Items from a dataset
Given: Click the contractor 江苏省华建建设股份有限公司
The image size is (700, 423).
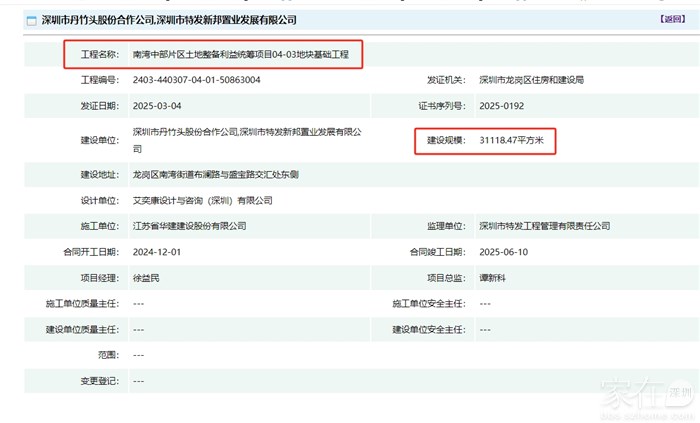Looking at the screenshot, I should pyautogui.click(x=190, y=226).
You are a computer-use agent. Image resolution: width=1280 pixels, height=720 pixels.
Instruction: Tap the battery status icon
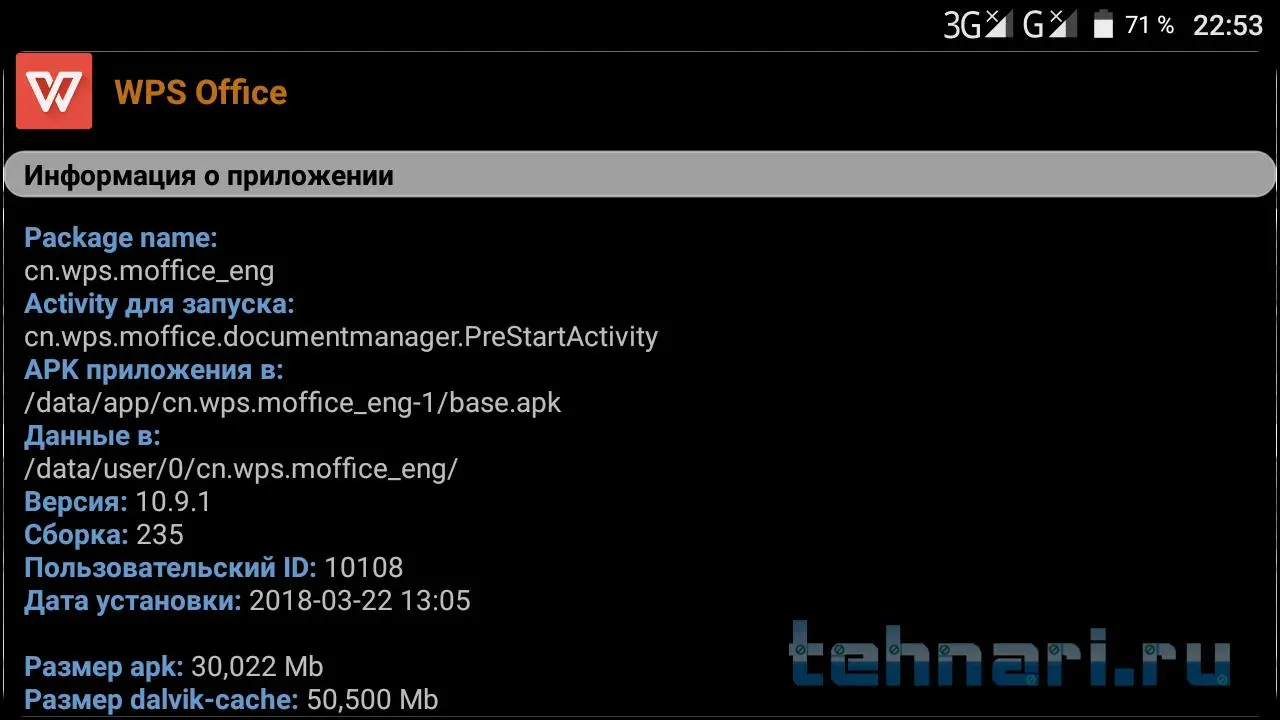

# Work item:
In your copy of the entries above, leave out the pictures and keep every word exact.

# Task output:
Given: Click the contractor 江苏省华建建设股份有限公司
The image size is (700, 423).
Looking at the screenshot, I should pyautogui.click(x=190, y=226).
You are a computer-use agent. Image resolution: width=1280 pixels, height=720 pixels.
Instruction: Tap the battery status icon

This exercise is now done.